Understand climate change - Light reading

in #ecotrain6 years ago (edited)

An explanation for everyone.


The climate

"Climate" is basically the planet's way of stabilizing it's temperature. Like an air conditioner trying to filter the heat coming in so you don't melt while sleeping, keeping your whole room at cool temperatures. Not too hot, not too cold.

But climate is not a device. And it is not set in stone. It is the consequences of a lot of things reacting to each other. It begins with the sun's radiation which heats up Earth. That heat is stored by the air, land and oceans, but they don't receive this radiation energy evenly.

The Sun's energy is mostly focused around the center of the Earth, because it's the part directly facing the Sun, so the radiation "crashes" into this area instead of spreading out. Like a kick onto the center of a soccer ball will shove it harder than kicked at any other angle. But then this energy is spread out by air, land and water.

(RECORD EXCERPTS)
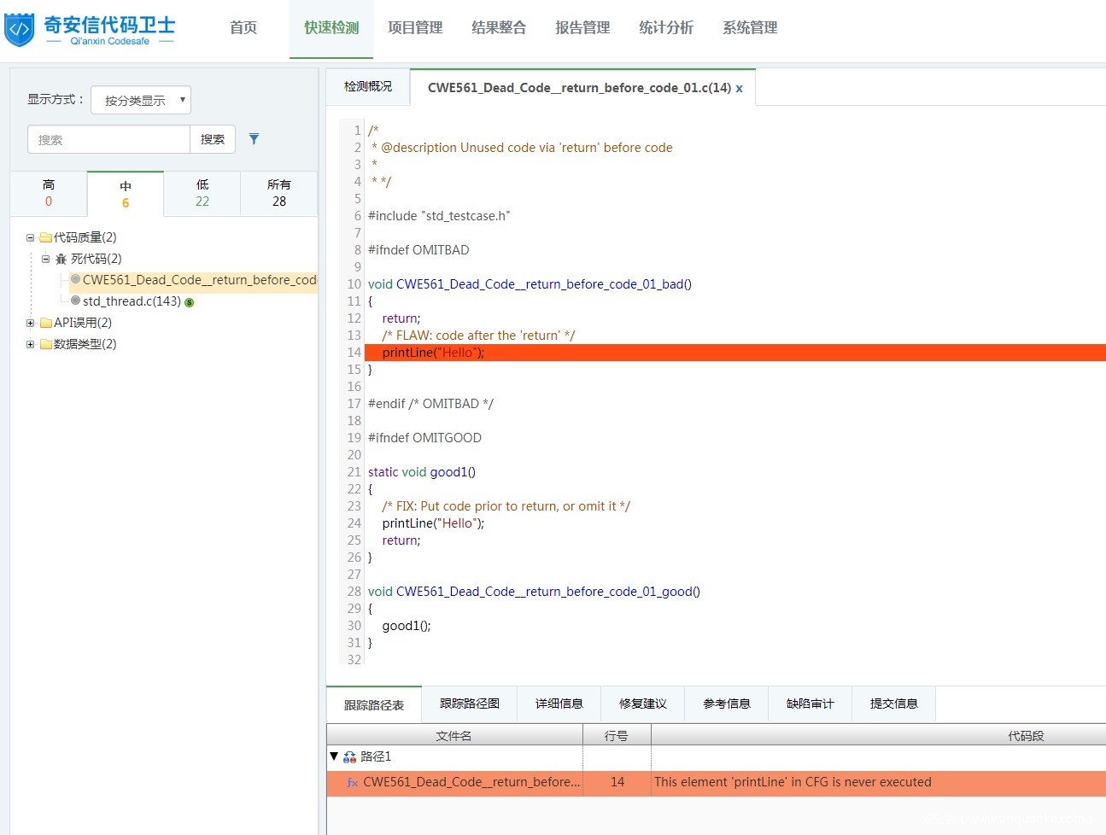Click the API误用 folder icon
Viewport: 1106px width, 835px height.
click(46, 323)
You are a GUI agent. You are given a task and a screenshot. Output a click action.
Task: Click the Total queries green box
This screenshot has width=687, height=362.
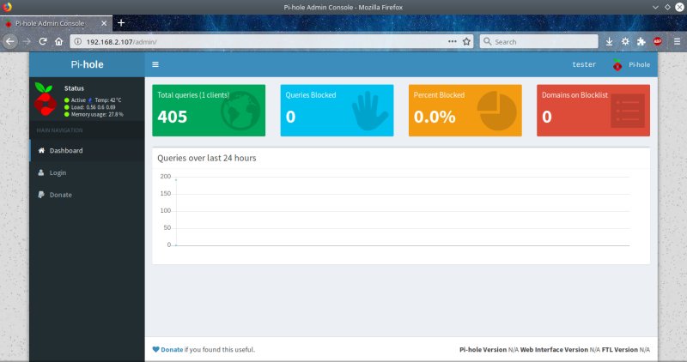coord(209,110)
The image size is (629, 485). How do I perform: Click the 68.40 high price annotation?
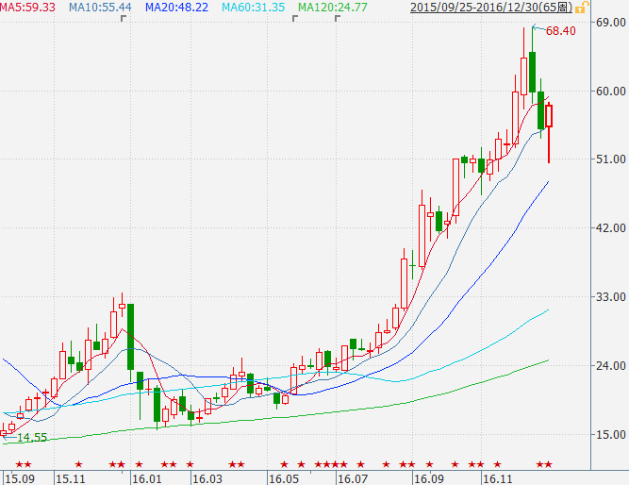coord(560,31)
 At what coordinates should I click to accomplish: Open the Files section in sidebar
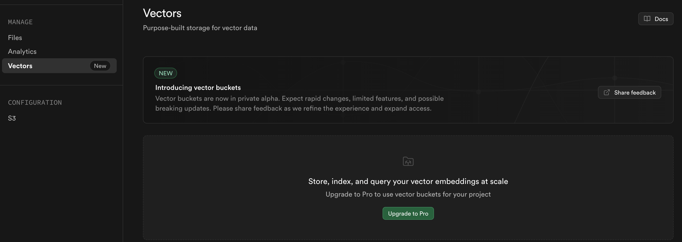point(15,38)
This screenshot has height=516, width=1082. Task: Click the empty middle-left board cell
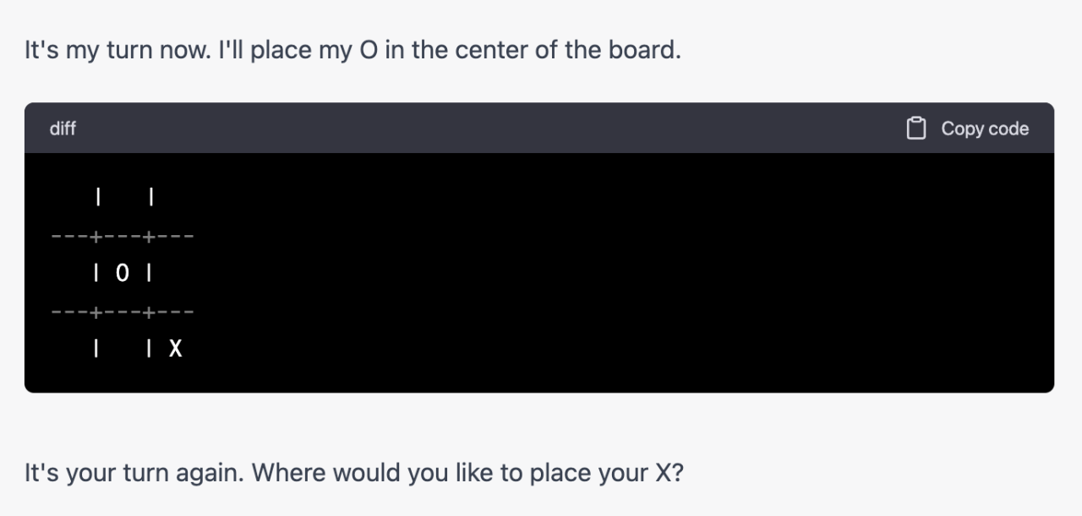72,273
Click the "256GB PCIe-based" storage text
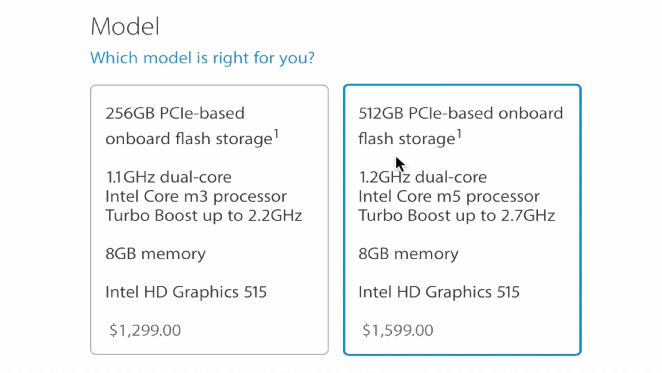The height and width of the screenshot is (373, 662). coord(175,113)
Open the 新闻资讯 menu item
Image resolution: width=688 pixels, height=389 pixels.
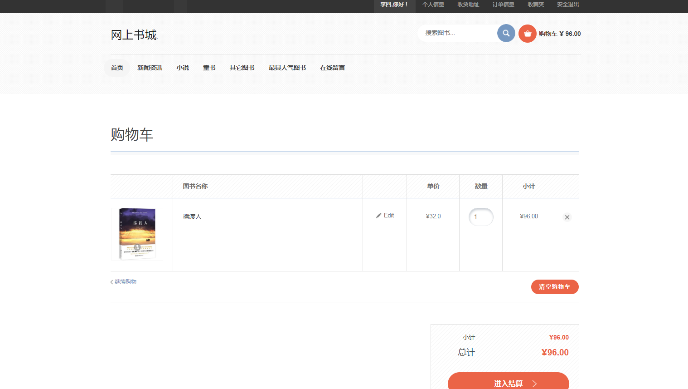[x=150, y=68]
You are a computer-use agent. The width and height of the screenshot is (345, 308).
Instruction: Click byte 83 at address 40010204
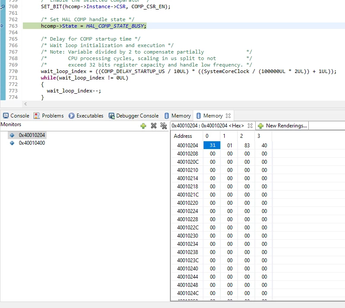(x=247, y=145)
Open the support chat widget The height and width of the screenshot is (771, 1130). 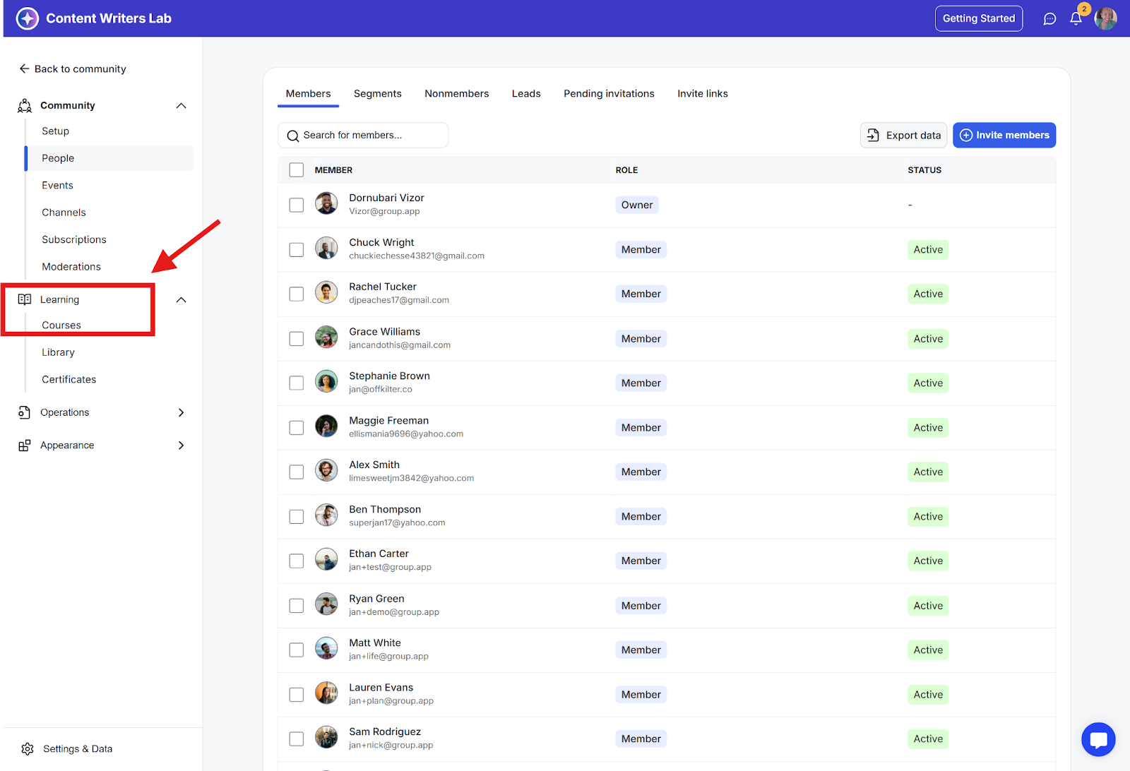1098,739
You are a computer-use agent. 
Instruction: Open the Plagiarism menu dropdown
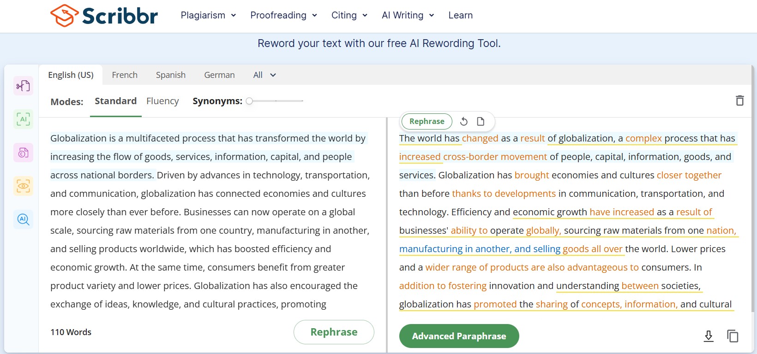point(208,15)
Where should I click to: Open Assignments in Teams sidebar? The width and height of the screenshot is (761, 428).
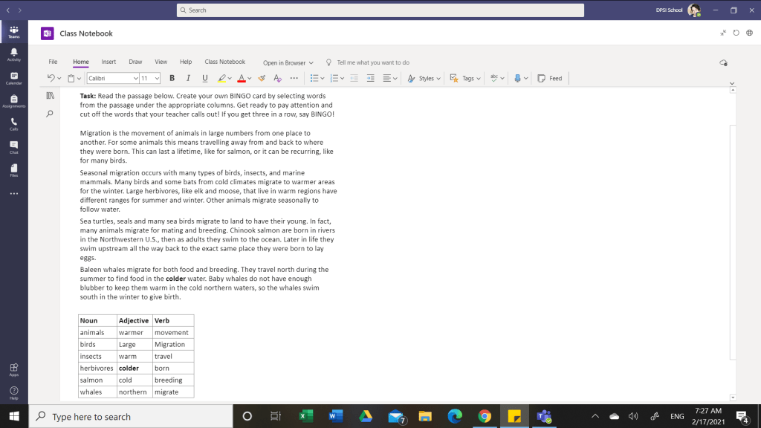pyautogui.click(x=14, y=101)
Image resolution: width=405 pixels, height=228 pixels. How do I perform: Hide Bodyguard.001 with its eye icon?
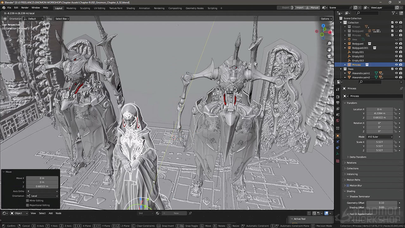pyautogui.click(x=396, y=48)
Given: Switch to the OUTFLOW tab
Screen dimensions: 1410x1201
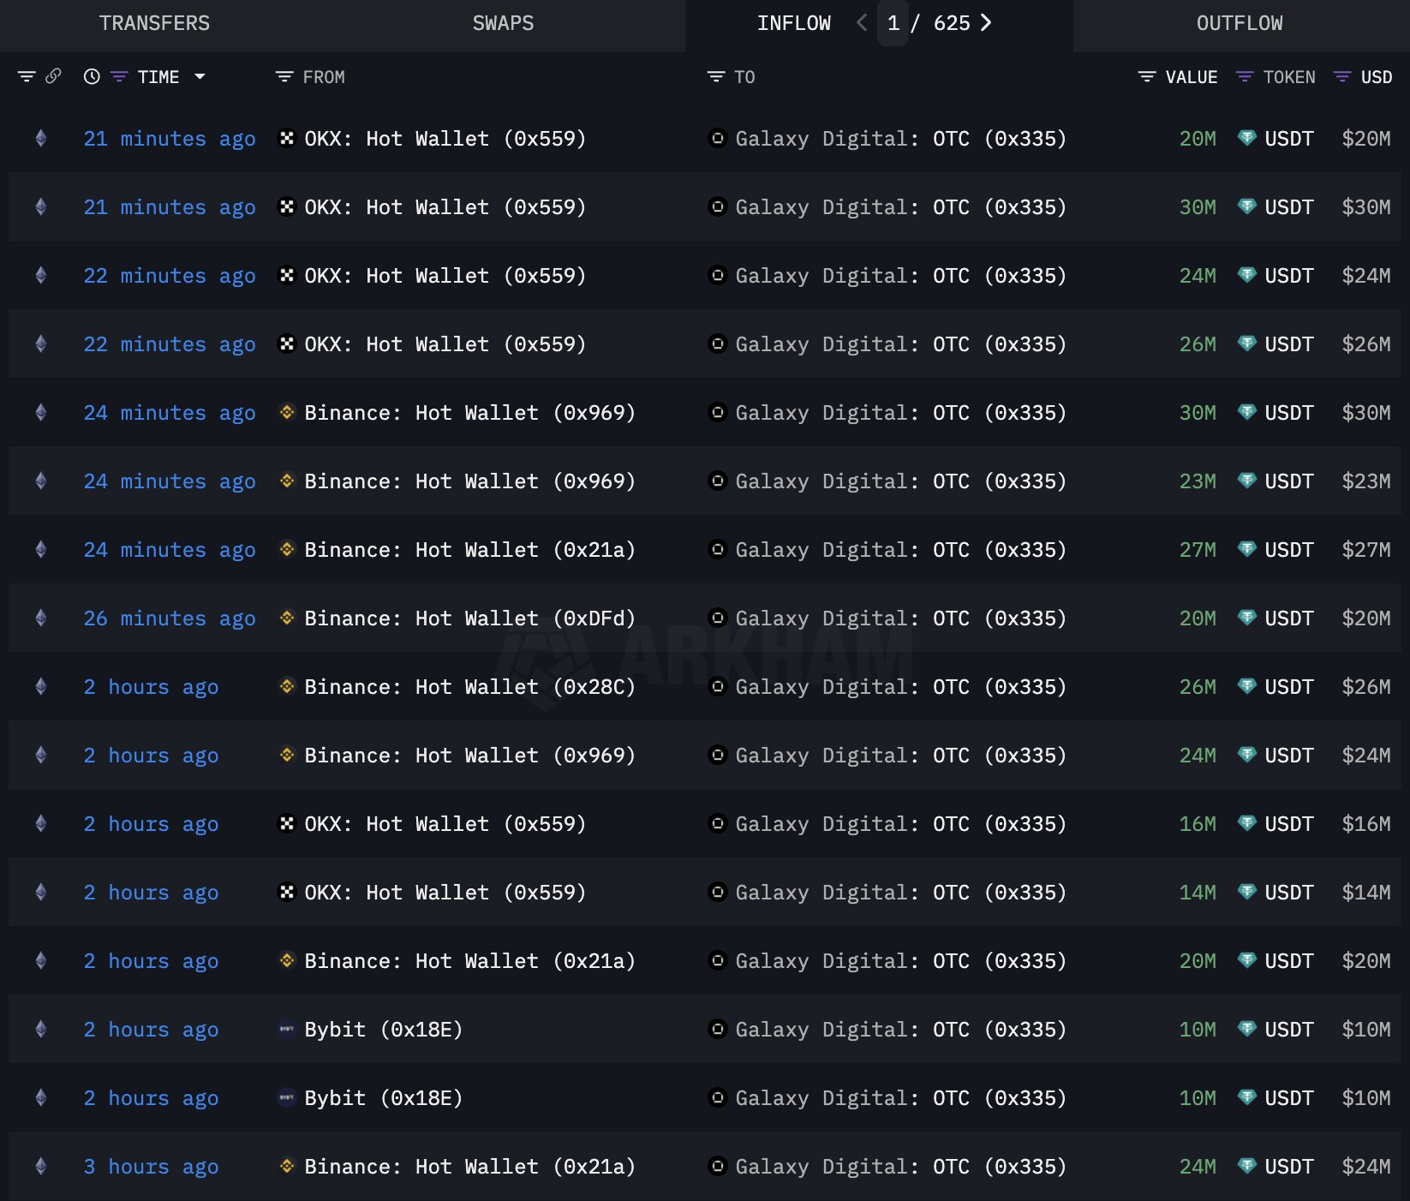Looking at the screenshot, I should (x=1240, y=23).
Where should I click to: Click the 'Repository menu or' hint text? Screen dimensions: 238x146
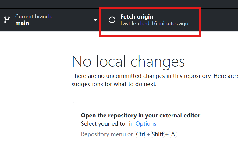(x=107, y=134)
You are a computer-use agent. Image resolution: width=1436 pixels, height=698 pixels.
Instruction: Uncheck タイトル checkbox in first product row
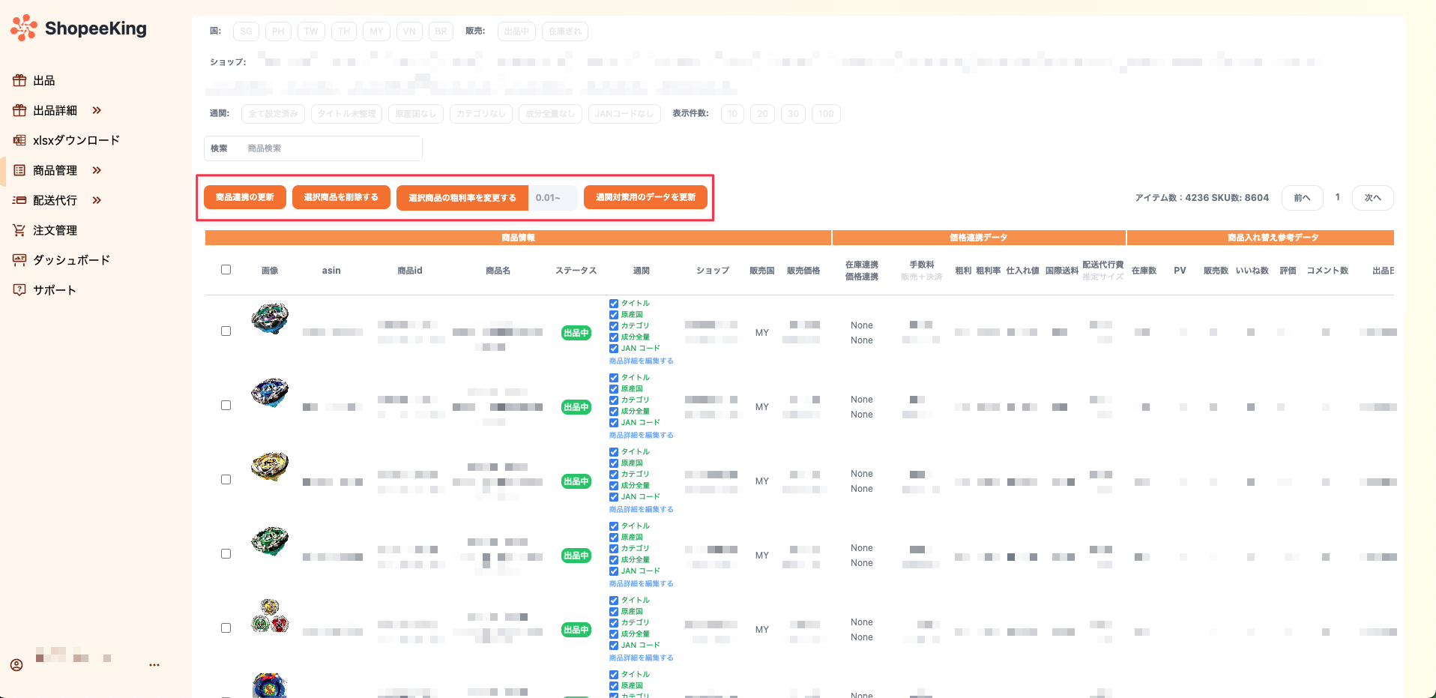point(614,304)
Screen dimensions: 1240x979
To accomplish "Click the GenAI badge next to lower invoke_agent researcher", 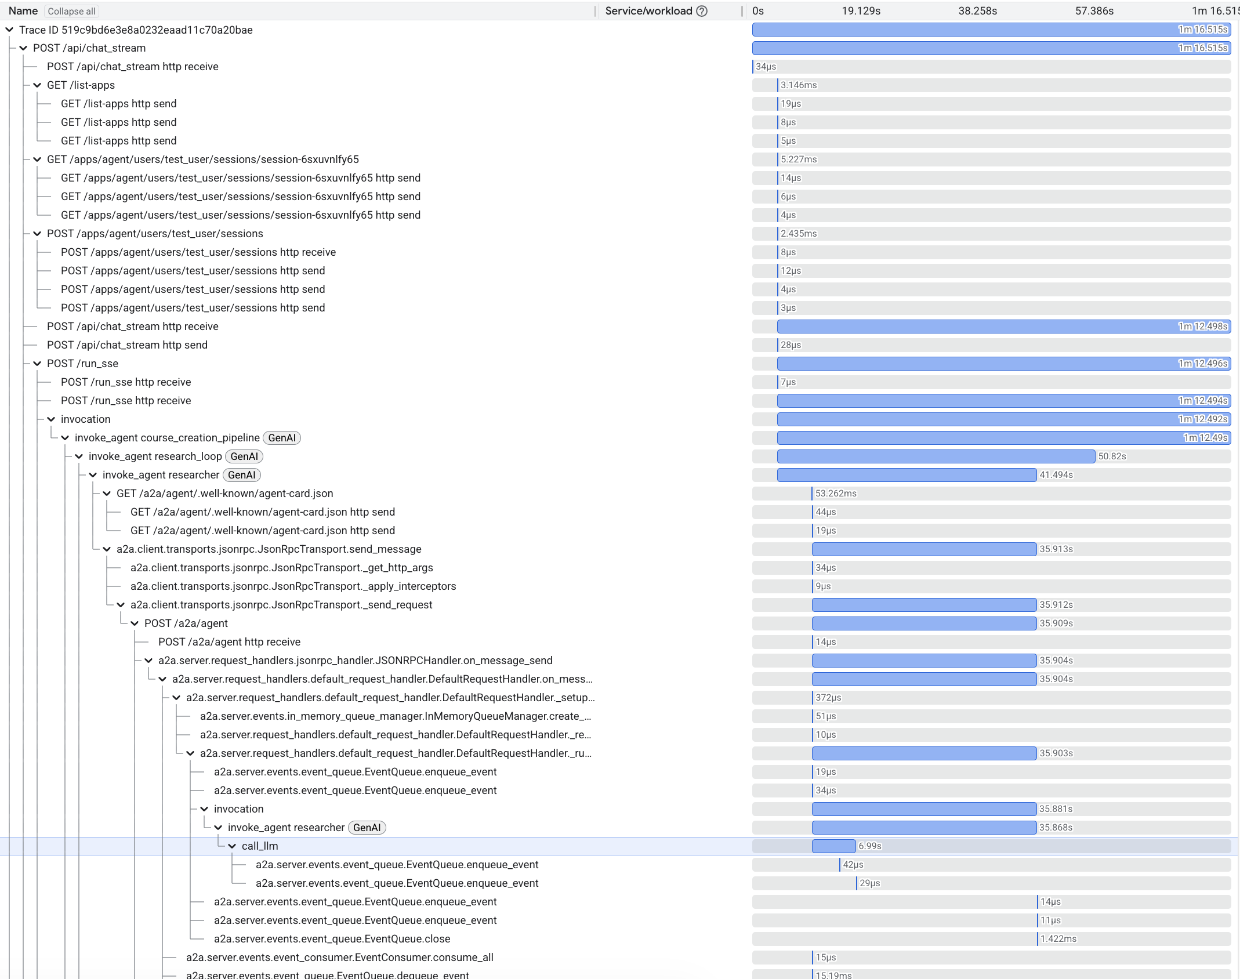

(TASK INSTRUCTIONS) Reproduce word for word the stretch of the climate change explainer above from "The climate" through "radiation energy evenly.".

(FULL SOLUTION)
The climate

"Climate" is basically the planet's way of stabilizing it's temperature. Like an air conditioner trying to filter the heat coming in so you don't melt while sleeping, keeping your whole room at cool temperatures. Not too hot, not too cold.

But climate is not a device. And it is not set in stone. It is the consequences of a lot of things reacting to each other. It begins with the sun's radiation which heats up Earth. That heat is stored by the air, land and oceans, but they don't receive this radiation energy evenly.